Today, data belongs to whoever collects it, or to whoever owns the technology that collects it. But I believe that if we all owned our own data, it could help the digital economy to boom.

As the world becomes increasingly connected, more and more data is collected. Although this has great potential, it’s also causing worries about security, privacy, confidentiality and trust. Some people become so worried they delete their Facebook accounts or stop using Google.

If people do this, it affects the quality of the data that’s available and raises the prospect that the supply of data could shrink. Regulation designed to address people’s fears could discourage investment in innovation, denying us the advanced technology that could otherwise create opportunities and jobs.

I think that enabling people to own their own data would reverse this trend. Having your own repository for all your data would solve the privacy issue. And because the data would be valuable and useful to you, you’d ensure it was accurate – thus solving the quality issue. It would enable you to make better use of the data too. So, for example, you could combine the temperature data from your smart home with similar data from your car and your office building plus the weather forecast data. The result? You’d know what to wear for the temperatures you’re likely to encounter.

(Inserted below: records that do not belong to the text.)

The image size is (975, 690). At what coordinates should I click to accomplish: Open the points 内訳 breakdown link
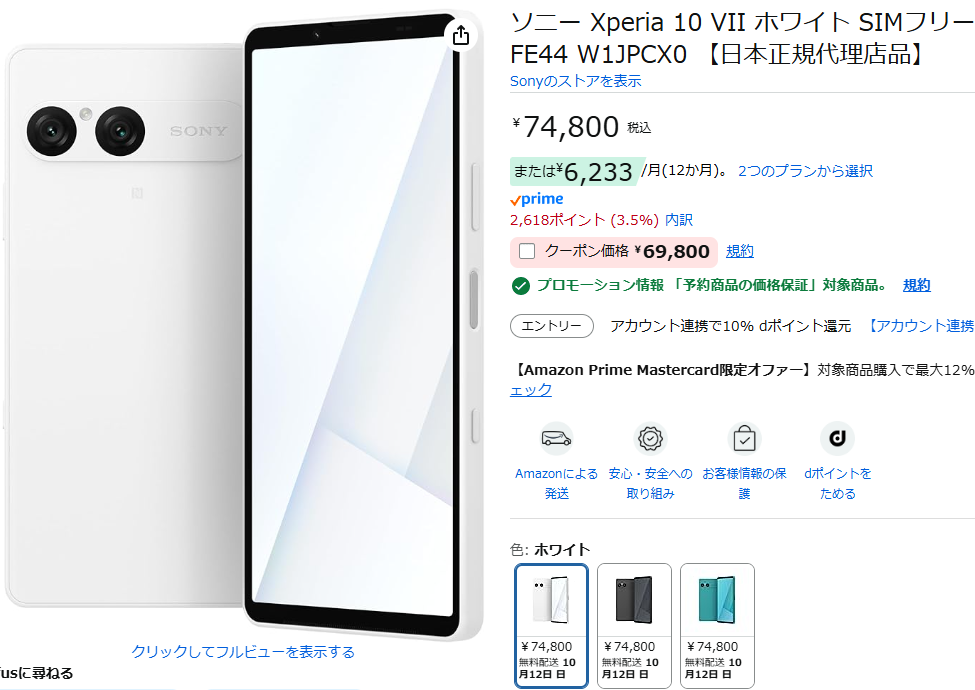pyautogui.click(x=679, y=220)
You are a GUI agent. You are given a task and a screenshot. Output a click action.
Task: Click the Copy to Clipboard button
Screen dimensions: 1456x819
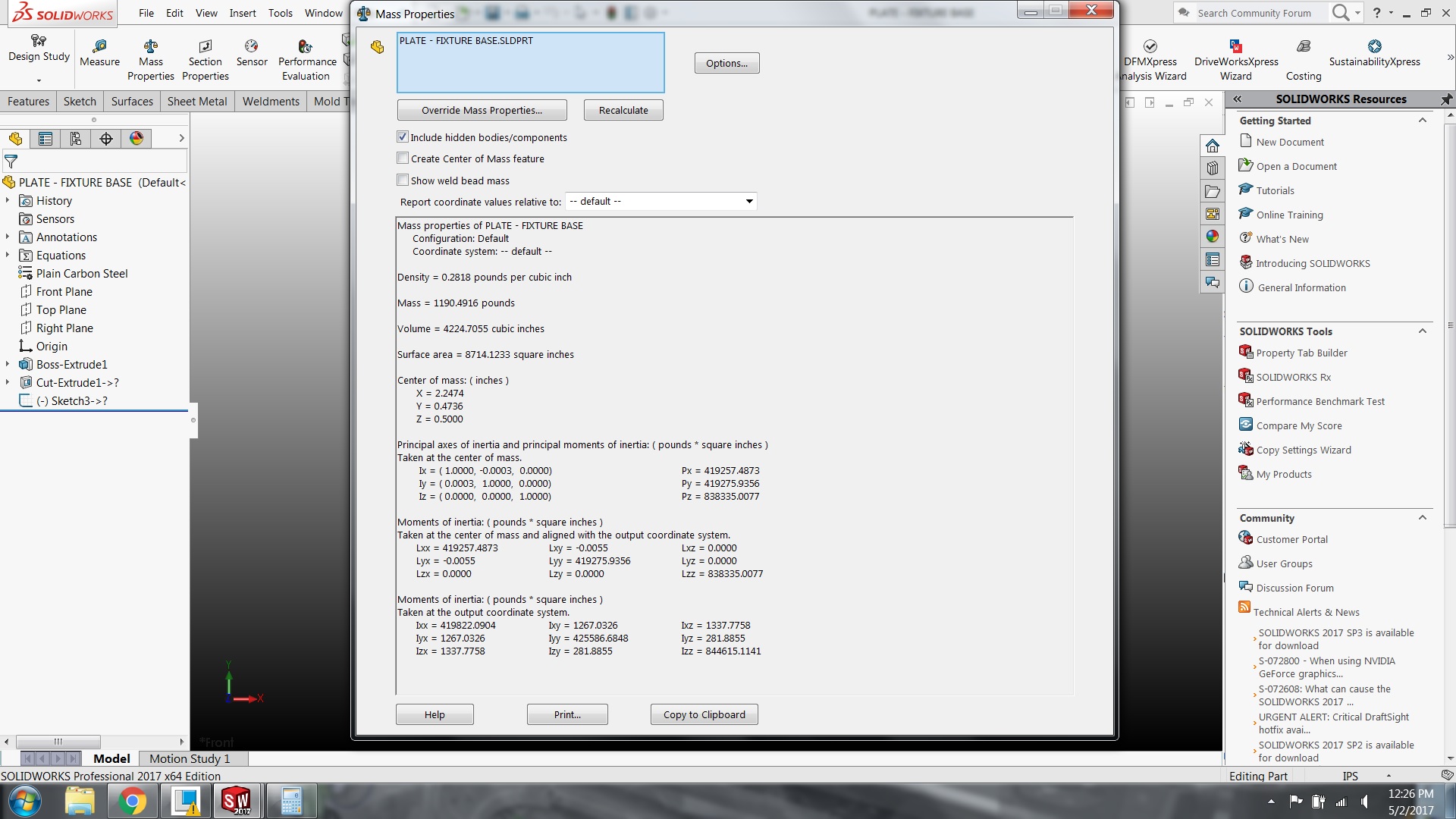tap(704, 714)
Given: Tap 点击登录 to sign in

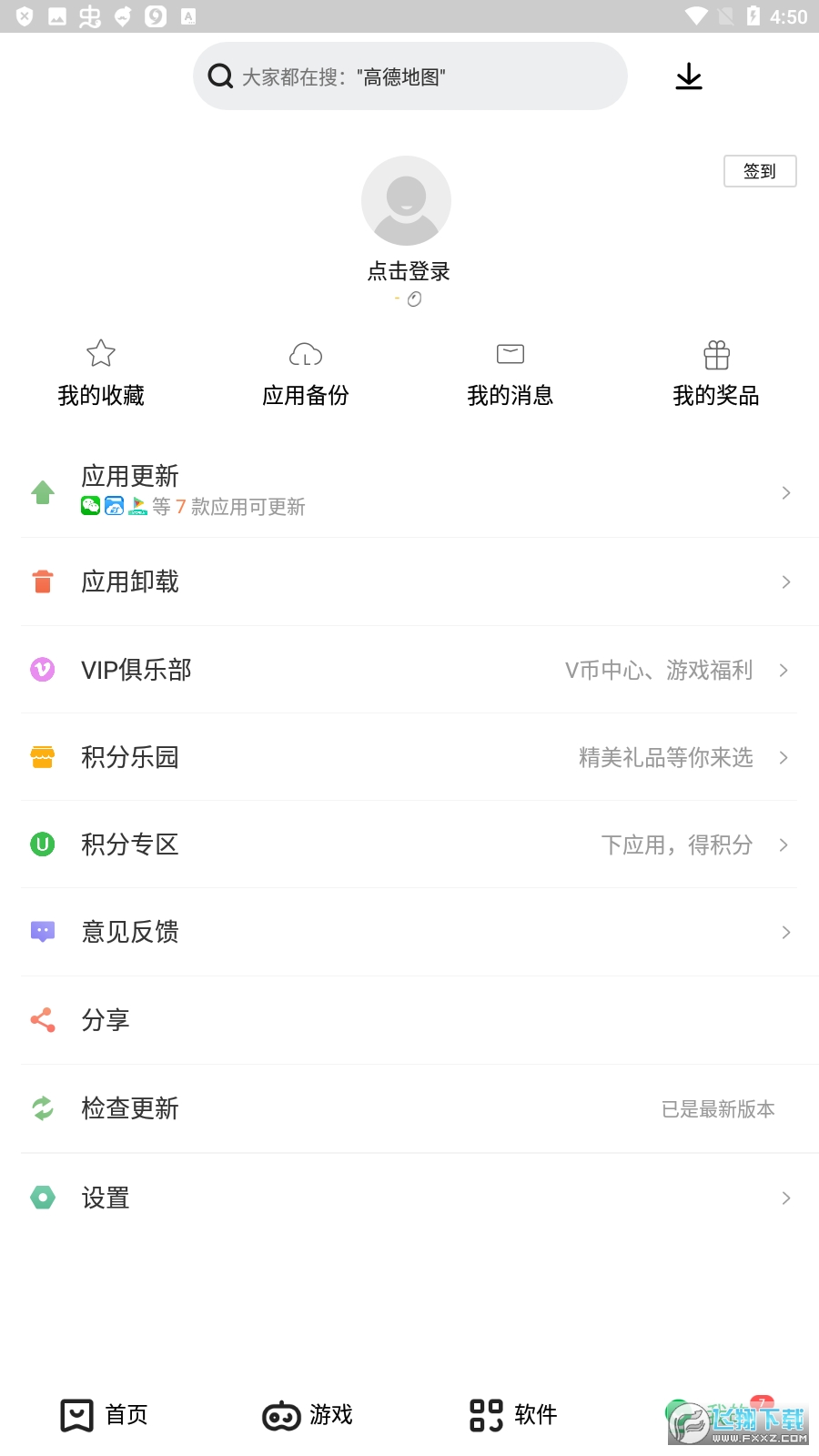Looking at the screenshot, I should [409, 271].
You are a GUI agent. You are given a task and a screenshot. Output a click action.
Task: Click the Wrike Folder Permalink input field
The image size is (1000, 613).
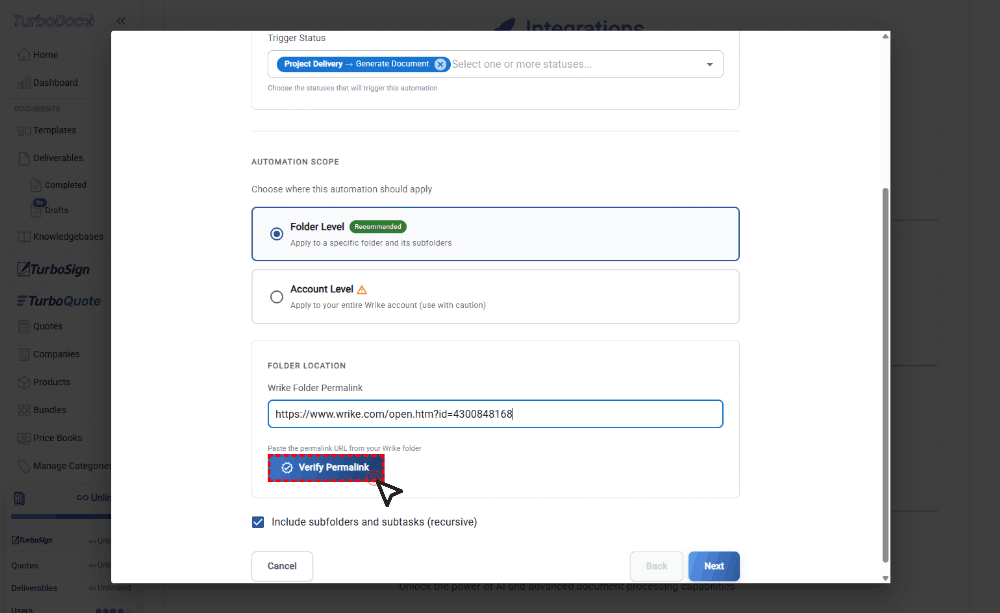[x=495, y=414]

When data is valuable to us in this way, it is worth something and we can create a market for it. You could exchange certain data for services you want, such as using your diet data to get personalised grocery bundles. And as a result, organisations could personalise their offerings in a way that is scalable.

None of this is easy. I know this first-hand because I’m the principal investigator on a project looking to make this a reality through something called the Hub of All Things (HAT). We want to help everyone use their own data to make better decisions. And we want organisations to give us better advice and scalable personalised services.

I think everyone should have a HAT of their own data, just as you have your own email or bank account. We expect HAT to be ready in 2015, and I hope it will start a revolution that sees us all owning, controlling and using our data for the good of the economy.